§ **Exercise details**
From the J. C. Daniel biography, list every position or title it says he held with the Bombay Natural History Society.

Supplied text START

- Born: 9 July 1927 Nagercoil, Tamil Nadu, India
- Died: 23 August 2011 (aged 84) Mumbai, India
- Known for: The Book of Indian Reptiles and A Century of Natural History and Conservation in Developing Countries
- Scientific career
- Institutions: Bombay Natural History Society

= J. C. Daniel (naturalist) =

Naturalist

Jivanayakam Cyril Daniel (9 July 1927 – 23 August 2011), or J. C., as he was known, was an Indian naturalist from Nagercoil, and the author of several acclaimed books on birds, mammals, and reptiles.

==Life and work==
Influenced early in his life by Sálim Ali, he had a long association with the Bombay Natural History Society, where he served as a curator from 1950, and was then its first director. After retirement in 1991, he was elected an Honorary Member and was also its Honorary Secretary.

His books include The Book of Indian Reptiles and A Century of Natural History and Conservation in Developing Countries. He co-authored Indian Wildlife – Insight Guides Lion Section. He revised Ali's Book of Indian Birds for its 12th edition, published in 1996.

He was also executive editor of the society's journal and the initiator of the Hornbill magazine.

He was diagnosed with cancer and died in Mumbai on 23 August 2011.

==Legacy==
J. C. Daniel is commemorated in the scientific name of species of lizard, Bronchocela danieli.

Supplied text END
Provided records START

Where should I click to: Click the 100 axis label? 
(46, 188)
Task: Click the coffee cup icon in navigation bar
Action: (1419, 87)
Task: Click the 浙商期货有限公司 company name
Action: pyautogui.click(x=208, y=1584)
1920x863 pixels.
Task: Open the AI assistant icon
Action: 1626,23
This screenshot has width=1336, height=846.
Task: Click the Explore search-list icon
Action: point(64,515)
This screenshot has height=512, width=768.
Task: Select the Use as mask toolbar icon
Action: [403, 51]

Provided records END

§ **Response**
- Curator (from 1950)
- First director
- Honorary Member (after retirement in 1991)
- Honorary Secretary
- Executive editor of the society's journal